§ **TEXTO EXTRAÍDO**

::::

Quer mais? Maqari também escreveu: “Todos devem saber que nós, muçulmanos, não toleramos que ultrapassem algumas linhas vermelhas. A dignidade do Profeta (que a paz esteja com ele) é uma dessas linha vermelhas”. É a versão muçulmana do ódio do bem.

O linchamento de Deborah Samuel não foi um caso isolado. Escrevi sobre o tema no artigo “Os cristãos são hoje a comunidade religiosa mais perseguida do mundo”.

A perseguição e o assassinato de cristãos na Nigéria já se tornaram rotineiros, graças à conivência do governo local e à complacência de organismos internacionais como a ONU, que estão mais preocupados em emitir alertas sobre o risco de extinção de insetos e em passar pano para governantes corruptos que com a perseguição e o assassinato de cristãos.

Seguramente, cada um dos linchadores de Deborah Samuel tinha, no íntimo, a convicção de estar fazendo a coisa certa, de estar do lado do bem

A tortura e execução da universitária foram tão bárbaros e grotescos que até a mídia progressista europeia, como o jornal britânico “The Guardian”, condenou o linchamento, ainda que timidamente e com os malabarismos da linguagem habituais, como mostra esse editorial. Mas isso acontece na Europa, porque lá a revolta diante do caso aumenta a cada dia.

Já para a mídia militante brasileira e para os virtuosos ativistas de rede social este é um tema que não existe. Deborah é uma “não-pessoa”, como diria George Orwell.

Apesar de ser negra e mulher, no Brasil o linchamento de Deborah não teve repercussão alguma, porque o fato de ser cristã a desqualifica moralmente junto às milícias lacradoras – as mesmas que babam de entusiasmo diante de qualquer oportunidade de destilar seu ódio do bem e de capitalizar politicamente uma morte.

Nas raras notas publicadas sobre o episódio no Brasil, sequer se usou a palavra feminicídio. O Black Lives Matter, desnecessário dizer, também fez de conta que não era com ele. É como se todos pensassem: “Ah, é uma cristã? Podem linchar, vamos ficar caladinhos. Esta é uma vida negra que não importa”.

::::

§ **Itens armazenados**
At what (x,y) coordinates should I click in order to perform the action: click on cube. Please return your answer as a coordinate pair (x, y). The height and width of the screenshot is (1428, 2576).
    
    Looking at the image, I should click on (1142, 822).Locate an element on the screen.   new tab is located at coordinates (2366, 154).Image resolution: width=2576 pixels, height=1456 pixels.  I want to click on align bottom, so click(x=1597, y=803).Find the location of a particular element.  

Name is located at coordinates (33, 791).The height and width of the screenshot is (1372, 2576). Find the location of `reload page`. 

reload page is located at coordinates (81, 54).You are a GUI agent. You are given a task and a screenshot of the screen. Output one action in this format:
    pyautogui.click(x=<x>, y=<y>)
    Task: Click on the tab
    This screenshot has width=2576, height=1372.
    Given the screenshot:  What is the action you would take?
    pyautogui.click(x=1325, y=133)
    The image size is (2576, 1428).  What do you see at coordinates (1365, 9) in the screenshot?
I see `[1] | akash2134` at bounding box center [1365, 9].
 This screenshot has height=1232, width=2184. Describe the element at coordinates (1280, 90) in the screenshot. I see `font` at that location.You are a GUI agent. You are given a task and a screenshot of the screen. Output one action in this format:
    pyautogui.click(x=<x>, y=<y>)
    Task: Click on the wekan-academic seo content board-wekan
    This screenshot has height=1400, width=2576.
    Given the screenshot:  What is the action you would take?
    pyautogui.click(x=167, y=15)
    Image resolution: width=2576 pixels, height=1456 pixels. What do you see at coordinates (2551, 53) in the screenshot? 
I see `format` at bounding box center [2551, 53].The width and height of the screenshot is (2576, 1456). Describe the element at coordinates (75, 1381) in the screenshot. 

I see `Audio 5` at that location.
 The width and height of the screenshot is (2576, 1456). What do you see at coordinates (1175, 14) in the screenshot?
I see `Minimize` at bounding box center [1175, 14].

::::

§ **TAREFAS**
**a.** Responda às perguntas abaixo com base no texto sobre o linchamento de Deborah Samuel.
(i) Qual jornal britânico condenou o linchamento?
(ii) Qual organismo internacional é citado como exemplo de complacência diante da perseguição de cristãos na Nigéria?
(iii) Qual palavra não foi usada nas raras notas publicadas sobre o episódio no Brasil?
**b.** Resuma em duas frases o texto sobre o linchamento de Deborah Samuel.
**c.** Traduza para o inglês esta frase do texto sobre o linchamento de Deborah Samuel: “Já para a mídia militante brasileira e para os virtuosos ativistas de rede social este é um tema que não existe.”
Os itens formam um material à parte, sem relação com o texto.

§ **RESPOSTAS**
**a.**
(i) O jornal “The Guardian”.
(ii) A ONU.
(iii) A palavra feminicídio.

**b.** O texto afirma que o linchamento de Deborah Samuel não foi um caso isolado e que a perseguição e o assassinato de cristãos na Nigéria se tornaram rotineiros, graças à conivência do governo local e à complacência de organismos internacionais como a ONU. Segundo o texto, até a mídia progressista europeia condenou o linchamento, enquanto no Brasil o caso não teve repercussão alguma junto à mídia militante e aos ativistas de rede social.

**c.** For the Brazilian militant media and the virtuous social media activists, however, this is a topic that does not exist.